→ INSTRUCTIONS FOR THE TASK
All that is needed is the line containing "Task: Click the icon next to Третьи лица" together with each line after it, transcribed exactly to the end of the records.

→ RECORD EXCERPTS
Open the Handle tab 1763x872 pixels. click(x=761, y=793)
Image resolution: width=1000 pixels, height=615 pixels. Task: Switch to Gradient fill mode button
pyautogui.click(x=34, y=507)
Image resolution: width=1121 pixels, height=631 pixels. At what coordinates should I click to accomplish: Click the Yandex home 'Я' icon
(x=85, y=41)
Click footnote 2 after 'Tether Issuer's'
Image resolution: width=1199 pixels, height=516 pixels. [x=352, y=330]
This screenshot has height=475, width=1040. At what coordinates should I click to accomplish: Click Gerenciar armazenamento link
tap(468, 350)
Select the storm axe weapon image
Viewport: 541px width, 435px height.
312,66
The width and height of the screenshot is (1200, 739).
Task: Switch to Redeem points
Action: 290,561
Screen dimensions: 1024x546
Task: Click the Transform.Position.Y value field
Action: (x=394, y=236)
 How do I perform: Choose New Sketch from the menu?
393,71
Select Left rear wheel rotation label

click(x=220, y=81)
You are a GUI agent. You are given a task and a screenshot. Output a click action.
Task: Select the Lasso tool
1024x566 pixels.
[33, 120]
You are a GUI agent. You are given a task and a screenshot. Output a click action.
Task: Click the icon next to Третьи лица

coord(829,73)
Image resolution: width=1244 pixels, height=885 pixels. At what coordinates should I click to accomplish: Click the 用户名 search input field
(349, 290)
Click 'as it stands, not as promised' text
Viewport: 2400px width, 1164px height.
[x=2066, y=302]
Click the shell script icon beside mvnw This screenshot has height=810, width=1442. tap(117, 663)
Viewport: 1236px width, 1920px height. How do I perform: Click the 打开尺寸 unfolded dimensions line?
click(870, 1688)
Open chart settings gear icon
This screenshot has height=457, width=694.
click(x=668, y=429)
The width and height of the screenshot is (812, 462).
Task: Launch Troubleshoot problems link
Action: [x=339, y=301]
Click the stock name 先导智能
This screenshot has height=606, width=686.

→ OUTPUT
Task: Click the icon next to Третьи лица

coord(829,73)
Image resolution: width=1244 pixels, height=885 pixels. At what coordinates should I click to accomplish: Click the 用户名 search input field
(349, 290)
Click 'as it stands, not as promised' text
Viewport: 2400px width, 1164px height.
[x=2066, y=302]
Click the shell script icon beside mvnw This screenshot has height=810, width=1442. tap(117, 663)
Viewport: 1236px width, 1920px height. How do I perform: Click the 打开尺寸 unfolded dimensions line?
click(870, 1688)
Open chart settings gear icon
This screenshot has height=457, width=694.
click(x=668, y=429)
The width and height of the screenshot is (812, 462).
Task: Launch Troubleshoot problems link
Action: [x=339, y=301]
Click the stock name 先导智能
This screenshot has height=606, width=686.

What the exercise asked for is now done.